• Data provided:

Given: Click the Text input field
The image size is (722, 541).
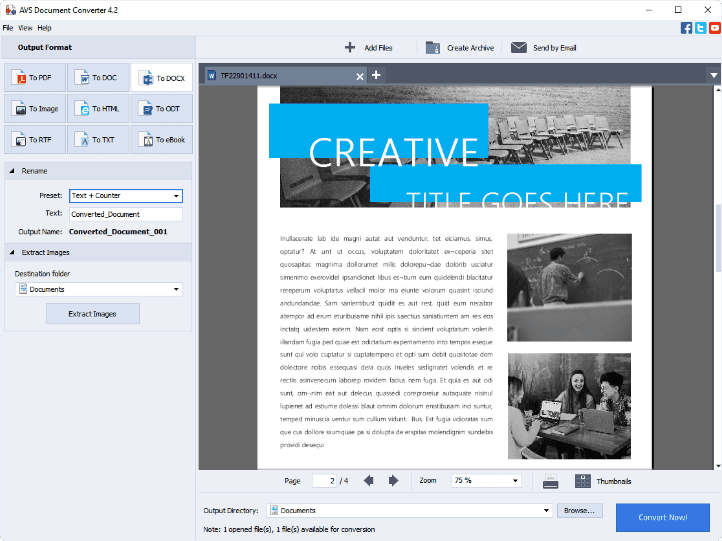Looking at the screenshot, I should click(125, 214).
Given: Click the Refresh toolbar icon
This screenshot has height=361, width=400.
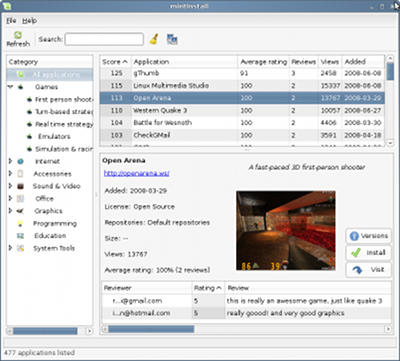Looking at the screenshot, I should pos(18,35).
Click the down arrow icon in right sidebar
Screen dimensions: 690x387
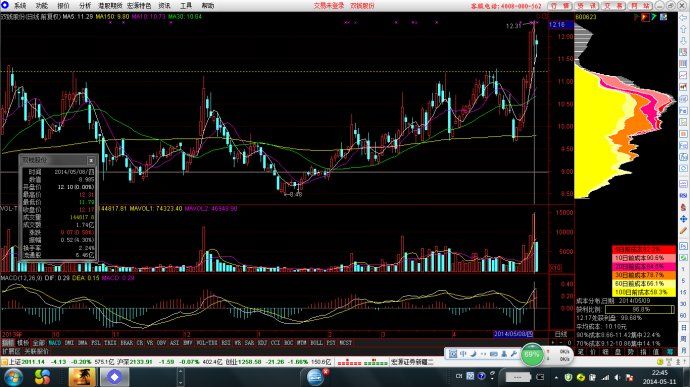(x=683, y=41)
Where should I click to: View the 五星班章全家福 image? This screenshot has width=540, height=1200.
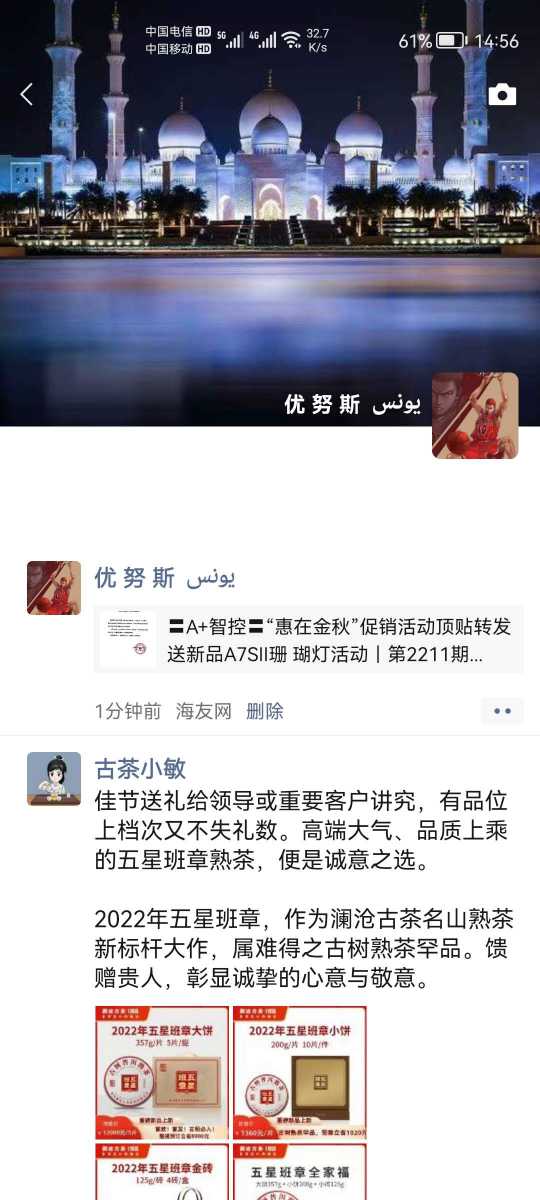(299, 1171)
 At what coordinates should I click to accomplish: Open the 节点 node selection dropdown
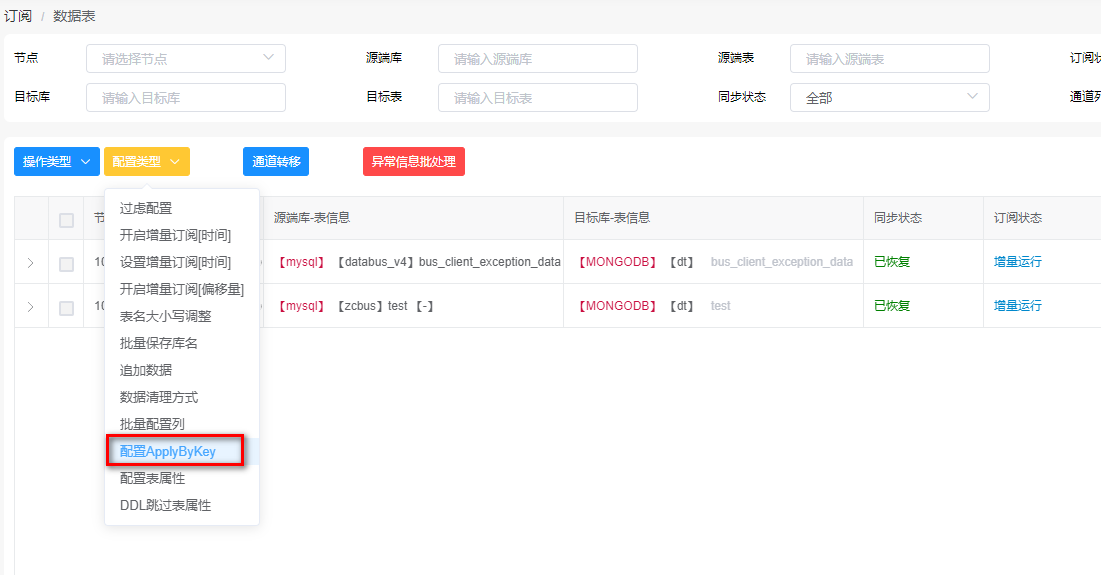point(186,59)
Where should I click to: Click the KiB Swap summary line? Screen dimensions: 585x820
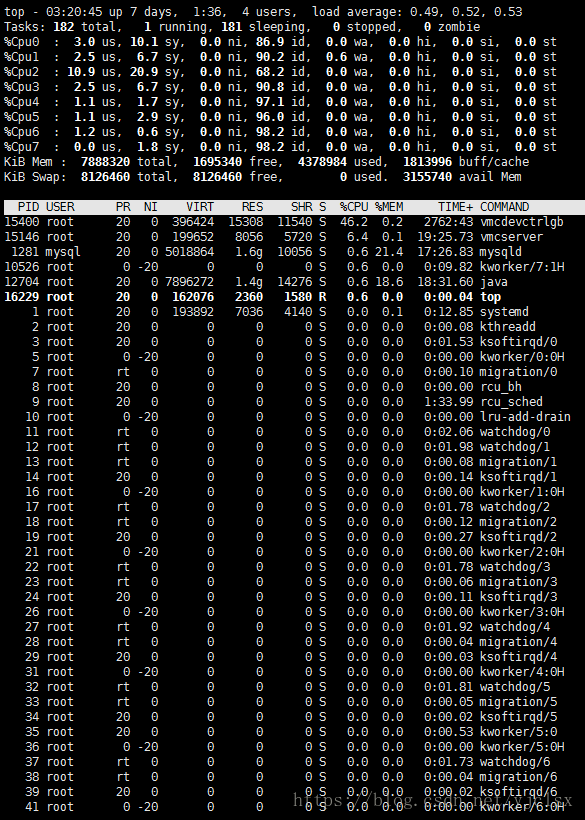263,177
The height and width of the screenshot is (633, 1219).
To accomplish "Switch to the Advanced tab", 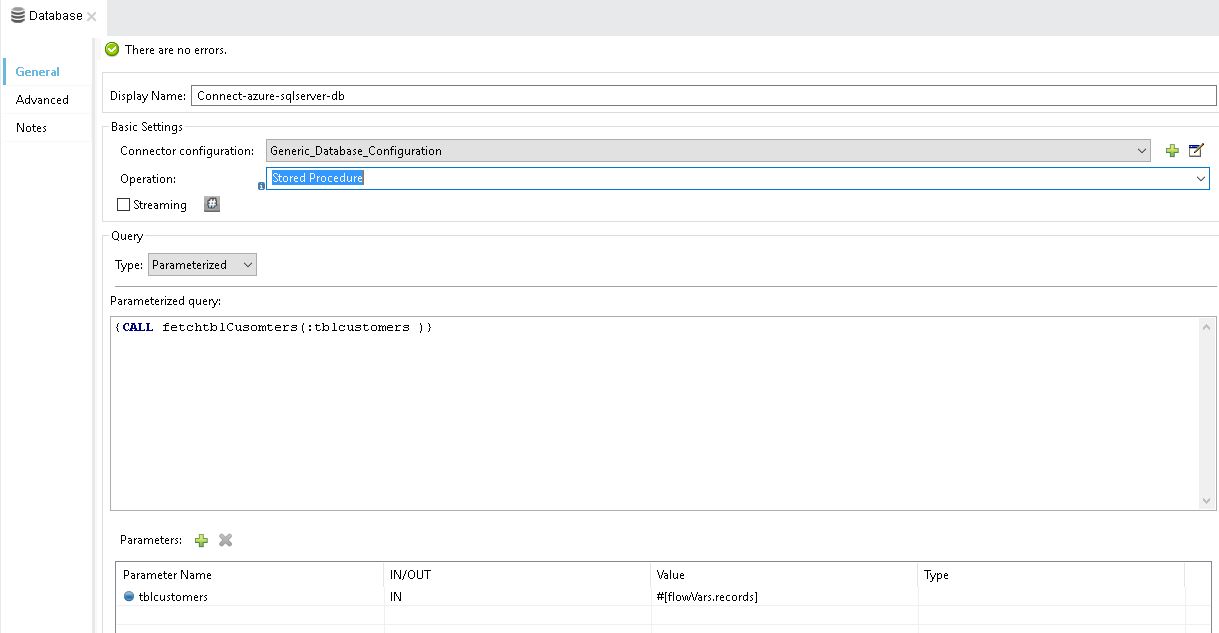I will 42,100.
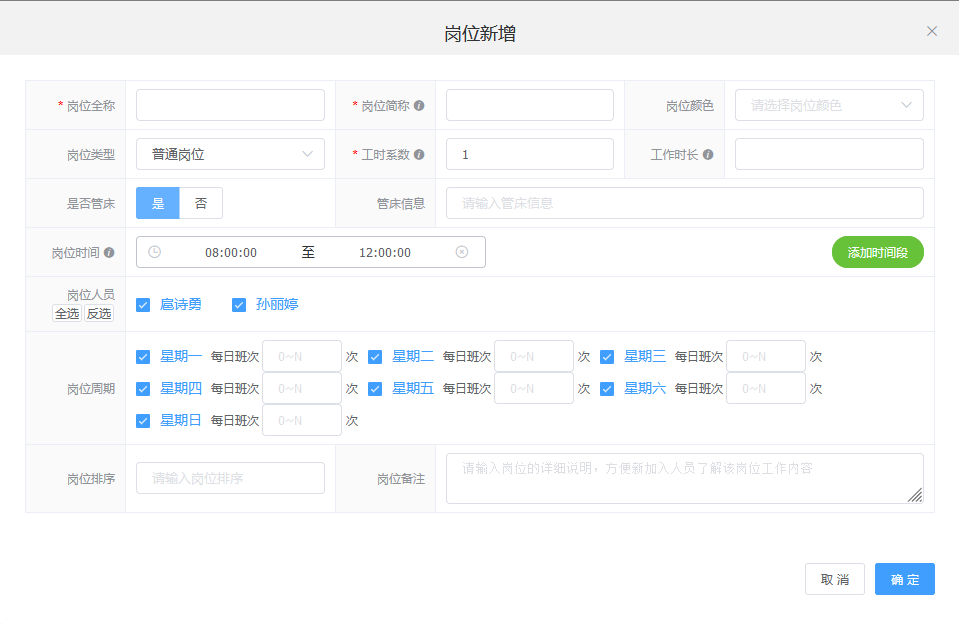Uncheck the 孙丽婷 staff checkbox
This screenshot has width=959, height=624.
click(x=239, y=305)
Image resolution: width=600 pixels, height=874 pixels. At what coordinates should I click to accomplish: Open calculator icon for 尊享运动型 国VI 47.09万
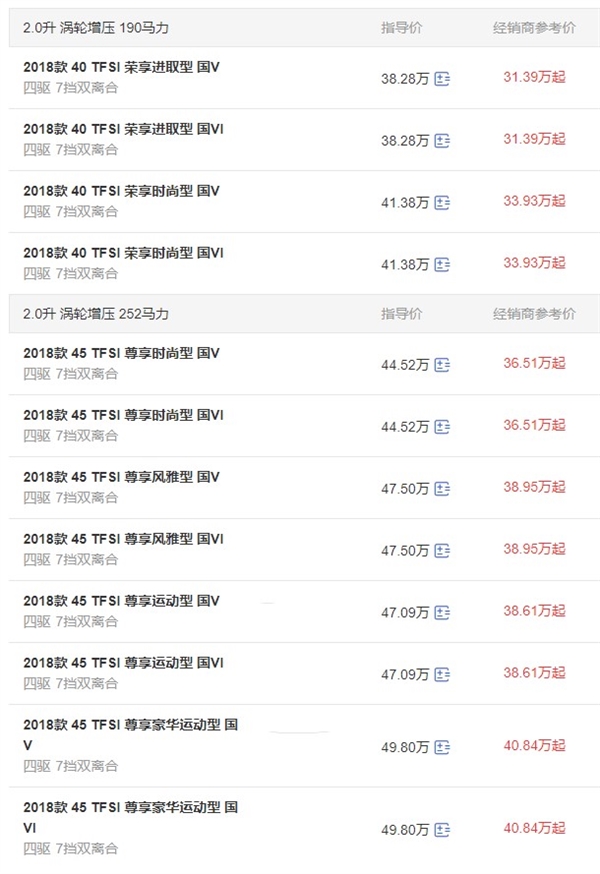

• Activity: Wherever the string "Given" appears in a line of the records, copy that line.

• Output below:
Given: Click the Text input field
Given: Click the Refresh toolbar icon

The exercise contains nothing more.